I have a lot (like half a 4X3ft bookshelf worth) of books that my aunt gave me. I need to read them, as well as the other half of the bookshelf which are random things I have picked up over the years but never gotten around to reading. I was trying to read a book per week, documented on my Instagram account (jenovotony, if anyone’s interested), but then life got a little crazy, and I haven’t really kept up with it. Now, I’m going to try to keep doing that, but also reviewing the books that I read. Allons-y.
For a book titled The Séance, there sure isn’t much séancing going on here. In fact, there’s just a brief fling with a Ouija board and an even briefer séance later which doesn’t really do much to further the plot.
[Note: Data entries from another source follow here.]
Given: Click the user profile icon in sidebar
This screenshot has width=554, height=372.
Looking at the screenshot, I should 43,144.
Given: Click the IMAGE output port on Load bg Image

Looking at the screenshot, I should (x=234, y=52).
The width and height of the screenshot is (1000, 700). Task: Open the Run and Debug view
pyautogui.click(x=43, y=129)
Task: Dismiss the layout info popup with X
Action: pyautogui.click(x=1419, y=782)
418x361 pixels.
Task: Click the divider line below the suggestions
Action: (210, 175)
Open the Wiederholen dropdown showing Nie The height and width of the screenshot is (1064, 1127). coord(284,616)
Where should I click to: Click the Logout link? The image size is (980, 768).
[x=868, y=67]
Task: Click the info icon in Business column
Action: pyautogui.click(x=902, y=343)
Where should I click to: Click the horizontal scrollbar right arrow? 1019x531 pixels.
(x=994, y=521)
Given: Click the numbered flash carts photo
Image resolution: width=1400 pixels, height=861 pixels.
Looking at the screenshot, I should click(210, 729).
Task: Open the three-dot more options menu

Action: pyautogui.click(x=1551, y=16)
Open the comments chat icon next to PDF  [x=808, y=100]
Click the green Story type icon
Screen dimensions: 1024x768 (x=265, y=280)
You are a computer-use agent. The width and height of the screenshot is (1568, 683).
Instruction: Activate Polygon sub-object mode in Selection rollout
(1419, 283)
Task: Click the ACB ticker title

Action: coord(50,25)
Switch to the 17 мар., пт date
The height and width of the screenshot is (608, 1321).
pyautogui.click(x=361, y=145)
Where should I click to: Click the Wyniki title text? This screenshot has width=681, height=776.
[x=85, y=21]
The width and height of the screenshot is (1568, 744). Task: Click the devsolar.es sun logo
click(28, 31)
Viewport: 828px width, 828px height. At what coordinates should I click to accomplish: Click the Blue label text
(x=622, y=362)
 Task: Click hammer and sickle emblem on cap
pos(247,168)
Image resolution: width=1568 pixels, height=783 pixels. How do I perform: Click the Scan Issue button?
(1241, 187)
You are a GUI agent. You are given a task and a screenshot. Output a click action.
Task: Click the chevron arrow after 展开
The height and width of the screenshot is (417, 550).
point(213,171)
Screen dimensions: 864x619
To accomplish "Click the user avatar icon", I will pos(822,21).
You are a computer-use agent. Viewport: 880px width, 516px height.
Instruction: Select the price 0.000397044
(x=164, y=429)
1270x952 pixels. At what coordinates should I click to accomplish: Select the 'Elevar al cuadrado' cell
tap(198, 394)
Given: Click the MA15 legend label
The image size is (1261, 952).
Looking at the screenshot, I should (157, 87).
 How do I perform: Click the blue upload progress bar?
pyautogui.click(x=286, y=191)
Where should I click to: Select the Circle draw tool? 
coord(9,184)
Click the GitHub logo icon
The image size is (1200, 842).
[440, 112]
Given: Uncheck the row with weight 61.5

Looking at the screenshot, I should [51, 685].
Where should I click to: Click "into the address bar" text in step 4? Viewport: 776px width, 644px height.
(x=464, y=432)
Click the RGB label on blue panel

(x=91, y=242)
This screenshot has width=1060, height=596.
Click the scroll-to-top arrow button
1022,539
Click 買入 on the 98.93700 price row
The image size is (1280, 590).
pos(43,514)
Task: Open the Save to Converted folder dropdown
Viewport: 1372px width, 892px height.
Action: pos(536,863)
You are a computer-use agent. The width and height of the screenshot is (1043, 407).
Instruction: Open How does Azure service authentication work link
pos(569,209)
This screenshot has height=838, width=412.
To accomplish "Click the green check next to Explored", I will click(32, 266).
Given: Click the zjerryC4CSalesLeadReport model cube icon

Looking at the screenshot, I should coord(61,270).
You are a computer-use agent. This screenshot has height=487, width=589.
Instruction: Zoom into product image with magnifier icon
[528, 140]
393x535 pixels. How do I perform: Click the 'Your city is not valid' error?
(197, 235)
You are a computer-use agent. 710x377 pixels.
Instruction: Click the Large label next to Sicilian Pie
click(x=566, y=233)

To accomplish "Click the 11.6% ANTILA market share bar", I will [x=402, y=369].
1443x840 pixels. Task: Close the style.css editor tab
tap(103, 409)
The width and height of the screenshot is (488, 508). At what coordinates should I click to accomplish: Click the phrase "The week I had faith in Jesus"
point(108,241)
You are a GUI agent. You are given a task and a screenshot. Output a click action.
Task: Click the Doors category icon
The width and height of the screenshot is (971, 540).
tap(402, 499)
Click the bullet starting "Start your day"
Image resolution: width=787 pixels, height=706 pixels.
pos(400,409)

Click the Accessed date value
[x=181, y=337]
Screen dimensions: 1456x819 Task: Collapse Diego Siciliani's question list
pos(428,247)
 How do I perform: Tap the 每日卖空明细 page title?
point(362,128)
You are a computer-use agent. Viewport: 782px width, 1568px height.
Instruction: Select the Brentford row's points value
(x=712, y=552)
Misleading title aside, this was a quick read, and was decently written, so I can’t completely pan it.
So, good things first: Kept me guessing about the murderer; Irish people; great sensory descriptions; Jack Russell terrier; great setting.
And now, I have caveats for all of those points. Point One: Often the book kept me questioning my decision about who the murderer was, but in the end, my guess from approximately page 100 was still correct. The suspense was occasionally suspenseful, but the same gag employed too many times soon fell flat. Example: Christina is going to answer the door, who could it be? Maybe the murderer! Oh, just kidding. So not.
And while we’re on this point, how many times can the same five characters come to visit in the course of, what, a week? Terrifying telephone rings and doorbell dings can only sustain suspense for so long before I start speed-reading.
Point two: Although the Irish are mentioned many times in relation to the (arguably) main character, there really wasn’t enough mention of why she has this gift because she’s Irish, as hinted in the prologue. Other than that, yay whiskey in tea and redheads.
Point three: My only complaint about the sensory descriptions, which were often really fabulous, is that they were repeated very often. Everything was cold. There was always a strange chill. Somebody watching you. Fog. Mist. Dark. Cold again. I get that ghosts are supposed to bring cold, but why does the proximity of the killer do that, too, when no one knows who it is?
Point four: The Jack Russell terrier had more personality, was more realistic, and was more important to the plot than most of the human supporting characters. I’m looking at you, Ana.
Point five: Actually, I have no problems with this. I thought it was wonderful.
I thought the characters had promise that was often left untapped due to Graham’s penchant for repetition to get her point across rather than variety. Seriously, I get that Christina is a redhead. I get that Jed’s wife died young. And by page 26 I get that these two are the main characters and that they are going to get it on somewhere in the middle of the book. Granted, that last point is probably just a requisite of the genre, which seems to be preternatural romance/murder mystery. Or maybe the romance was just incidental to the murder mystery. Anyway, it felt forced, and like it was being shoved down my throat that I had to like this couple. No real reason. Just because.
Final criticism: the point of view had way too many changes. I like the idea of third-person omniscient. However, the use of it here completely gave the plot away because the killer was the only person whose name was not used when looking from his viewpoint. Additionally, the passages from the killer’s viewpoint were the least interesting, most useless, and totally did not help build suspense. I get what the author was trying to do with making the reader suspicious of each character in turn, but it just really didn’t work out here.
Overall, I give it 3 out of 5 stars. The writing didn’t make me want to rage quit in the middle, and it was a quick, fluffy read. Not something I plan to pick up again, but maybe worth the time if you have a lazy afternoon to kill and like ghosts. Well, ghost. He reminded me a bit of Casper, but he makes coffee. Sign me up. The ghost was more alluring than the male lead in this book anyway.